PROBLEM REQUIREMENTS ::
Please repeat the lines below, exactly and only, from the one that holds "Lugo (527, 741)" through the one that holds "Un barrio donde no caen las gotas (678, 974)".

──────────

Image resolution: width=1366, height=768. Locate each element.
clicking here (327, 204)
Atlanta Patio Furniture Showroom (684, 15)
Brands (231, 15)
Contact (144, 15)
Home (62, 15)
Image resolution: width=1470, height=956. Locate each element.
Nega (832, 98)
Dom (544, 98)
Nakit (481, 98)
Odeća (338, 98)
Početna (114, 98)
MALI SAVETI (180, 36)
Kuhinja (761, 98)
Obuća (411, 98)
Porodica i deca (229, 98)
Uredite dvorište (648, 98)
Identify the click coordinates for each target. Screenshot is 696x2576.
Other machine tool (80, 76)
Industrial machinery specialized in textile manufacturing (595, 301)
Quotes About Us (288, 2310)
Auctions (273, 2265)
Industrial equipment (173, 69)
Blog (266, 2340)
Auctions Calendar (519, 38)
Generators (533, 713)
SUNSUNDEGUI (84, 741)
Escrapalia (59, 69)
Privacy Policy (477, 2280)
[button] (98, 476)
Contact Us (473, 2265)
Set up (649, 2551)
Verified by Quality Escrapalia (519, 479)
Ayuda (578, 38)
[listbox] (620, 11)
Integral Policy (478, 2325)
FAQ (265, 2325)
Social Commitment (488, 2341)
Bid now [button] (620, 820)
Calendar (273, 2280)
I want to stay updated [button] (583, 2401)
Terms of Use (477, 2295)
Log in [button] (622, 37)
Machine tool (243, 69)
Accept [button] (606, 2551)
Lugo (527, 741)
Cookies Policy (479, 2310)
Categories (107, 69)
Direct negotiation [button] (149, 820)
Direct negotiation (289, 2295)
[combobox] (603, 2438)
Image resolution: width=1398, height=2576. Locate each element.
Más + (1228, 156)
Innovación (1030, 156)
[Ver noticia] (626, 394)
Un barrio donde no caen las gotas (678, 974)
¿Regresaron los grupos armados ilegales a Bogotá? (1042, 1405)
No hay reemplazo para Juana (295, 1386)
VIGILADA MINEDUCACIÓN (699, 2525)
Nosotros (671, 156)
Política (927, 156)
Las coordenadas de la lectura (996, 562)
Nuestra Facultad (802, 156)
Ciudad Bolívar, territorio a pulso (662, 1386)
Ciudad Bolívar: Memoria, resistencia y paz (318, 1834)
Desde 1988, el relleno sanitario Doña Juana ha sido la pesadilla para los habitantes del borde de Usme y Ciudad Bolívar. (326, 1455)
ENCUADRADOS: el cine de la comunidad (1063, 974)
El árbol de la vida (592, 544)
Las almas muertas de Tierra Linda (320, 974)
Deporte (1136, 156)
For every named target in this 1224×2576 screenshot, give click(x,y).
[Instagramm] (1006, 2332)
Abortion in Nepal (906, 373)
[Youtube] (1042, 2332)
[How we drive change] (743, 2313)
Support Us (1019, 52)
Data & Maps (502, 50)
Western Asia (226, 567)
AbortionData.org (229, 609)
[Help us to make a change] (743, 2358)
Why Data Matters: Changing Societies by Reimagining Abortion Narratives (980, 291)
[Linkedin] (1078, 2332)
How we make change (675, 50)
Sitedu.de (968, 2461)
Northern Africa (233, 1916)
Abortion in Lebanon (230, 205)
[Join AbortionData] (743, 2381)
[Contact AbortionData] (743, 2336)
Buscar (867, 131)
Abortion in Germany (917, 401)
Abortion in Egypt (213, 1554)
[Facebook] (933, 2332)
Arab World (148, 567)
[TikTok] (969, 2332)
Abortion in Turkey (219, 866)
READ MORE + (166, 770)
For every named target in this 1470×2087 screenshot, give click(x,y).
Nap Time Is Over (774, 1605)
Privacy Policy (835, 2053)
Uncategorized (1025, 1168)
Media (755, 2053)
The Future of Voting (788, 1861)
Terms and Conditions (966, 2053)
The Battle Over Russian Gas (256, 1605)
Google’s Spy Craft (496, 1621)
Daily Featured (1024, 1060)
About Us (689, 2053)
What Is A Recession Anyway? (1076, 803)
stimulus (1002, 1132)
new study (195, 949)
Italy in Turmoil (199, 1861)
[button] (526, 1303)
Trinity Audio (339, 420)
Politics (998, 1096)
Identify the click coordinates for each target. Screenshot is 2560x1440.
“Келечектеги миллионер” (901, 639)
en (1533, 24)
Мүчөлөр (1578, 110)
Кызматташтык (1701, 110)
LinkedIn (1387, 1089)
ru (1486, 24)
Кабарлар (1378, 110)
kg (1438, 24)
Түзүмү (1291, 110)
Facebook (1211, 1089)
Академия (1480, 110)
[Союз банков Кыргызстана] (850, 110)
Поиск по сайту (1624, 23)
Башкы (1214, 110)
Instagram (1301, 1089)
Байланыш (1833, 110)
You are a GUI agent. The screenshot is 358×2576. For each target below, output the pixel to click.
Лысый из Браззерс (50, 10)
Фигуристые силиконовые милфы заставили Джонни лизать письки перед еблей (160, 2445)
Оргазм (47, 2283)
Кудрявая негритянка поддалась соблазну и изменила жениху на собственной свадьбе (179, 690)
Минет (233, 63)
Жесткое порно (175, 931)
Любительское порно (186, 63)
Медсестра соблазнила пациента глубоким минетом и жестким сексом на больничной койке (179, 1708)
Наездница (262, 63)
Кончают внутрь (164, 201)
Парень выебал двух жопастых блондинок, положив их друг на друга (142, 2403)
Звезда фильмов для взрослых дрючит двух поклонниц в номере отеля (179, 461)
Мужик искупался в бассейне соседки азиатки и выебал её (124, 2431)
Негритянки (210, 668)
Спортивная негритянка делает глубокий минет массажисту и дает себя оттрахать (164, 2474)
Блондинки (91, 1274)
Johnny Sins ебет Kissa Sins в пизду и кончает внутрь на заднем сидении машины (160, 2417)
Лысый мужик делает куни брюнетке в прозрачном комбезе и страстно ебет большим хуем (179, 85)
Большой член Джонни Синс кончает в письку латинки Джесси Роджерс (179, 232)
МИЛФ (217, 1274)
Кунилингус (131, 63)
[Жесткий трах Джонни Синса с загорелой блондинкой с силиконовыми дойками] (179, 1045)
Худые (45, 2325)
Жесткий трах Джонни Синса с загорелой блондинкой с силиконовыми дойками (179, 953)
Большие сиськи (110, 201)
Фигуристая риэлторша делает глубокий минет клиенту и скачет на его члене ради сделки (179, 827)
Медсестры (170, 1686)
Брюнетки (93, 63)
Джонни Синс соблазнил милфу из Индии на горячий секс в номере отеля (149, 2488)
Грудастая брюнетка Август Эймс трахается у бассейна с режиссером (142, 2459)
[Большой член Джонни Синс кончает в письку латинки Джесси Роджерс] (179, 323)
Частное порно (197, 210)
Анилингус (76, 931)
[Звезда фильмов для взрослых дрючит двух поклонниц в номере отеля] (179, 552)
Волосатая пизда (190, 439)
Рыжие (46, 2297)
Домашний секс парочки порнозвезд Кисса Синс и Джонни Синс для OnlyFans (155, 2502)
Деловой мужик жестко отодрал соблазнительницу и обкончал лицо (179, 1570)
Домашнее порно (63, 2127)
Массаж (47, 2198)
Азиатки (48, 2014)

──────────

WRITTEN REPLY ::
Lugo (527, 741)
Cookies Policy (479, 2310)
Categories (107, 69)
Direct negotiation [button] (149, 820)
Direct negotiation (289, 2295)
[combobox] (603, 2438)
Image resolution: width=1398, height=2576. Locate each element.
Más + (1228, 156)
Innovación (1030, 156)
[Ver noticia] (626, 394)
Un barrio donde no caen las gotas (678, 974)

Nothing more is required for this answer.